The continuous expansion of the Internet, the expansion and sophistication of enterprise computing networks and systems, the proliferation of content stored and accessible over the Internet, and numerous other factors continue to drive the need for large sophisticated data storage systems. Consequently, as the demand for data storage continues to increase, larger and more sophisticated storage systems are being designed and deployed. Many large scale data storage systems utilize storage appliances that include arrays of storage media. These storage appliances are capable of storing incredible amounts of data. For example, at this time, Oracle's SUN ZFS Storage 7420 appliance can store over 2 petabytes of data (over 2 quadrillion bytes of data). Moreover, multiple storage appliances may be networked together to form a cluster, which allows for an increase in the volume of stored data.

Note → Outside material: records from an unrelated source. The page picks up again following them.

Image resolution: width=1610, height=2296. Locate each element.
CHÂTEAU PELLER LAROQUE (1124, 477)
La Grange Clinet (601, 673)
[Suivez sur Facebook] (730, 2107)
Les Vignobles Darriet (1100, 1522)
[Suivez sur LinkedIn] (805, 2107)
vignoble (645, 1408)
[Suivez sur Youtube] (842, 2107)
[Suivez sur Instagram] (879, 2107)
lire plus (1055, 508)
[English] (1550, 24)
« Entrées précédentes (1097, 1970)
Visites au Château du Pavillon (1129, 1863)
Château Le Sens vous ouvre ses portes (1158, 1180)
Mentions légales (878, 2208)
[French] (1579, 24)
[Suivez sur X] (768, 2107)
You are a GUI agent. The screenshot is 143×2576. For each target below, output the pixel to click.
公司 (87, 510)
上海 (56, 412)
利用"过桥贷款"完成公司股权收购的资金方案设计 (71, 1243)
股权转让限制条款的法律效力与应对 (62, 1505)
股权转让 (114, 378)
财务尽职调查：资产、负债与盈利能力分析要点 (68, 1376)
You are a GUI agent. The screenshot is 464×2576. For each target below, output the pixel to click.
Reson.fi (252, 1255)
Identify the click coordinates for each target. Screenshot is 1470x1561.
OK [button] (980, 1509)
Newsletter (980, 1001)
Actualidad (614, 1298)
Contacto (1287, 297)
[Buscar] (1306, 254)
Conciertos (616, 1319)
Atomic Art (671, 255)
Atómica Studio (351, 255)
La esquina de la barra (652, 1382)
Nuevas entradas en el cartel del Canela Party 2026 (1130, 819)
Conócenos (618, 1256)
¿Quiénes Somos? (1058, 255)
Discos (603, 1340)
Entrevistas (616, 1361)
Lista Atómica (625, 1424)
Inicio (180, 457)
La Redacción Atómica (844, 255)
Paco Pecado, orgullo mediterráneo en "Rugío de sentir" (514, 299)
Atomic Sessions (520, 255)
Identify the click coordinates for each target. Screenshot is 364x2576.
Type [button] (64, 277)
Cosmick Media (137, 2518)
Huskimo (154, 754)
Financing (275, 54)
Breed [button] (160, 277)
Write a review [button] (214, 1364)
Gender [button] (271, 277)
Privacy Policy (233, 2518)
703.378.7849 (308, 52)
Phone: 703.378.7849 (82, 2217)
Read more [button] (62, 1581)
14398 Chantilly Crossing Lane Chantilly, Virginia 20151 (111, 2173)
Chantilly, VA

Typically, these storage systems include a file system for storing and accessing files. In addition to storing system files (operating system files, device driver files, etc.), the file system provides storage and access of user data files. If any of these files (system files and/or user files) contain critical data, then it becomes advantageous to employ a data backup scheme to ensure that critical data is not lost if a file storage device fails. One data backup scheme that is commonly employed is mirroring. Mirroring involves maintaining two or more copies of a file, where each copy of the file is located on a separate file storage device (e.g., a local hard disk, a networked hard disk, a network file server, etc.). For example, storage appliances arranged in a cluster may be configured to mirror data so that if one of the storage appliances becomes inoperable, the data is available at another storage location.
When one or more file storage devices fails for any length of time, the file storage device(s) may become unsynchronized. However, when employing a mirroring scheme, the mirrors should be synchronized (i.e., the contents of each mirror are the same) to ensure critical data is backed up. If a mirror becomes unsynchronized, the simplest recovery scheme involves copying all of the data from a synchronized mirror to the unsynchronized mirror. However, copying all data from one file storage device to another file storage device may take a long time and reduce performance of the file storage devices significantly during the resynchronization process.
It is with these observations in mind, among others, that various aspects of the present disclosure were conceived and developed.